**PROBLEM TO SOLVE:** Show each line of the records in which the word "computer" occurs.

(Records drawn from a dataset)
#####

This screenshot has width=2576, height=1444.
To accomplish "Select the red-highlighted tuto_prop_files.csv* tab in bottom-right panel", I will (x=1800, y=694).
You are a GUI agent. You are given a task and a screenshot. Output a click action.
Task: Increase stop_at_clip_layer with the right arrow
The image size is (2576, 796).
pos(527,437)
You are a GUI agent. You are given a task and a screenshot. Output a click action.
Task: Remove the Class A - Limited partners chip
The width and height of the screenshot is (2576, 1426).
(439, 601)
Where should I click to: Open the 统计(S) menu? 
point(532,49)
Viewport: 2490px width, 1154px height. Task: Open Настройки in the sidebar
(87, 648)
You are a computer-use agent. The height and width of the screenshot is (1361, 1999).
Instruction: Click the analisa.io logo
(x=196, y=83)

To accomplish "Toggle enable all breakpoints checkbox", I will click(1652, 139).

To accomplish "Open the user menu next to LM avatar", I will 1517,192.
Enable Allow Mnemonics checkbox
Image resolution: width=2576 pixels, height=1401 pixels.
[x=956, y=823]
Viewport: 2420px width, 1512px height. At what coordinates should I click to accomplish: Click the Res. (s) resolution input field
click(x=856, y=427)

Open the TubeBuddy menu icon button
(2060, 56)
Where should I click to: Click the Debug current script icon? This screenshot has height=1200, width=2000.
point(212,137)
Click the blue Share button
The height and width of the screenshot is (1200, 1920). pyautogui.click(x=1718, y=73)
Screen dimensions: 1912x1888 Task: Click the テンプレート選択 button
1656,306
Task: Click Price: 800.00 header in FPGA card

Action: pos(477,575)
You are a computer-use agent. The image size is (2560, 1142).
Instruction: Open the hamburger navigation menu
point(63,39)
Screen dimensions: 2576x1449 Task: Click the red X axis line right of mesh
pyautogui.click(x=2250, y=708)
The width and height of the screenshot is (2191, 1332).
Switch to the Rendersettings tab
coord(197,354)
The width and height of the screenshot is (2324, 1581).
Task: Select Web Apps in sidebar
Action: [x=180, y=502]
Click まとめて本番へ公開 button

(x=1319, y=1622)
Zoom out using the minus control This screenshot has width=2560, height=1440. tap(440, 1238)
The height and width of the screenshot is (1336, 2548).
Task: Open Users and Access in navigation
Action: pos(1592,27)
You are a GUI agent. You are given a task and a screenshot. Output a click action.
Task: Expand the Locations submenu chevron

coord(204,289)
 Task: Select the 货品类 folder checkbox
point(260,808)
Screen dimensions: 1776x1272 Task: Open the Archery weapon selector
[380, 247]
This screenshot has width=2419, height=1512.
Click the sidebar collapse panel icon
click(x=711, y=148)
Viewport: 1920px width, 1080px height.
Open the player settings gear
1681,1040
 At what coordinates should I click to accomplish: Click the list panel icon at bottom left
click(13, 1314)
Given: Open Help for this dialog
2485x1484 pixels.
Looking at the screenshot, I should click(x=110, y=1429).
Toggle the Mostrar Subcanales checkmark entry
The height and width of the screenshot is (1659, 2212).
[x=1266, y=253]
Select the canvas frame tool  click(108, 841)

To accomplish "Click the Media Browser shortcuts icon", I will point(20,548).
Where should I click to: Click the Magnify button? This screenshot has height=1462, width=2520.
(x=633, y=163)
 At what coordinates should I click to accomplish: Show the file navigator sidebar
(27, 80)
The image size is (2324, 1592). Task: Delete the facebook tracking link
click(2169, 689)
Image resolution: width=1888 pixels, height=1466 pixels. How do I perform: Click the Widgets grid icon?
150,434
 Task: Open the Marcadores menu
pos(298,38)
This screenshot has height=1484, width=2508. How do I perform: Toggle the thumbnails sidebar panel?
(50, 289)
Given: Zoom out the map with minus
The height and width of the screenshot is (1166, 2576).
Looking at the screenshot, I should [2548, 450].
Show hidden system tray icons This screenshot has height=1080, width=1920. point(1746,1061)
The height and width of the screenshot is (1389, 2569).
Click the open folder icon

#####

**WRITTEN ANSWER:**
You are a computer-use agent. The height and width of the screenshot is (1361, 1999).
You are a computer-use agent. The image size is (2560, 1142).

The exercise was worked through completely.